What to work on – Can you reproduce the passage on greenhouse growing media below word for word, between "Peat vs. The" and "maintain that balance.", inclusive?

For greenhouse growers in floriculture and controlled environment agriculture (CEA), growing media is often treated as a cost to manage rather than an input to optimize. As a result, many operations opt to reduce the upfront cost through cheaper mixes or substitutions.
While a lower price is ideal for any grower, using cheap growing media can have expensive consequences.
Energy and labor are the most prominent pain points for greenhouse growers. But growing media directly influences both. By investing in the right one, growers gain stronger operational efficiency and long-term ROI.
Peat vs. The Competition
In the last decade, soilless substrates have grown increasingly popular due to sustainability concerns around peat. While many greenhouse growers have tried coconut coir and rockwool as an alternative, peat-based media continues to have the edge in the market.
Peat has an ideal balance of water-holding and aeration. Its smaller pore spaces hold water, while the larger ones hold air, making it easy to maintain that balance.
The ideal pH level for crops tends to range between 5.5 to 5.8. Peat has a starting pH between 3 and 4.5 due to its natural acidic chemical property. This makes it easier for growers to amend pH with lime to reach optimal levels.
Adding lime to peat enables the pH to resist change throughout the growing cycle and remain in an optimum range. This is a huge benefit for peat, especially compared to coconut coir.
Coconut coir starts at a pH level of 5.5, and that number tends to rise when other amendments are added to it. It’s much easier to raise pH levels than to lower them when it comes to reducing labor and the risk of crop stress.

Data extract –
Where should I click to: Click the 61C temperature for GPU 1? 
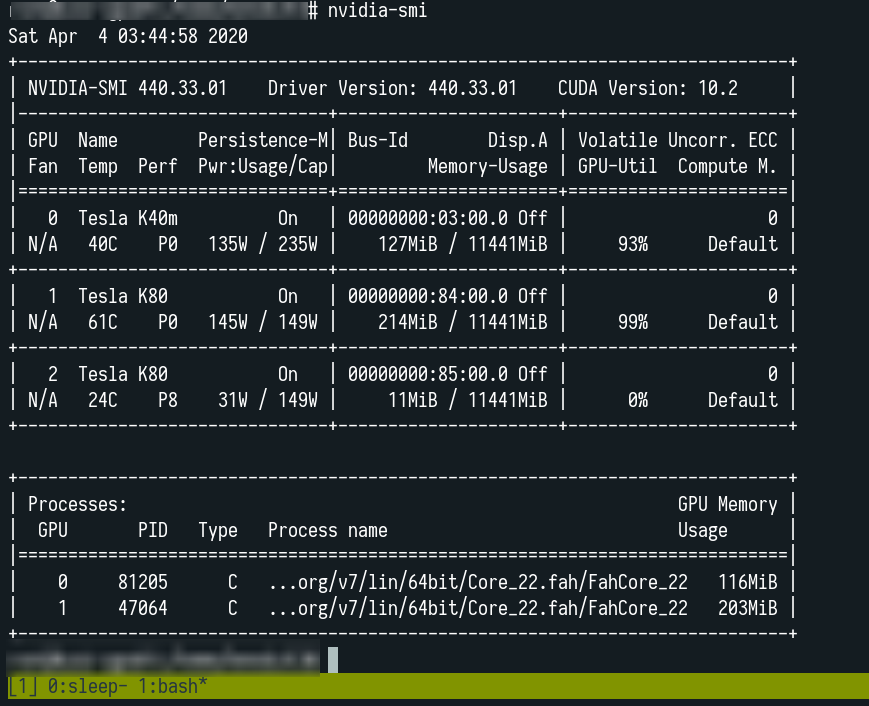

Final answer –
Peat vs. The Competition
In the last decade, soilless substrates have grown increasingly popular due to sustainability concerns around peat. While many greenhouse growers have tried coconut coir and rockwool as an alternative, peat-based media continues to have the edge in the market.
Peat has an ideal balance of water-holding and aeration. Its smaller pore spaces hold water, while the larger ones hold air, making it easy to maintain that balance.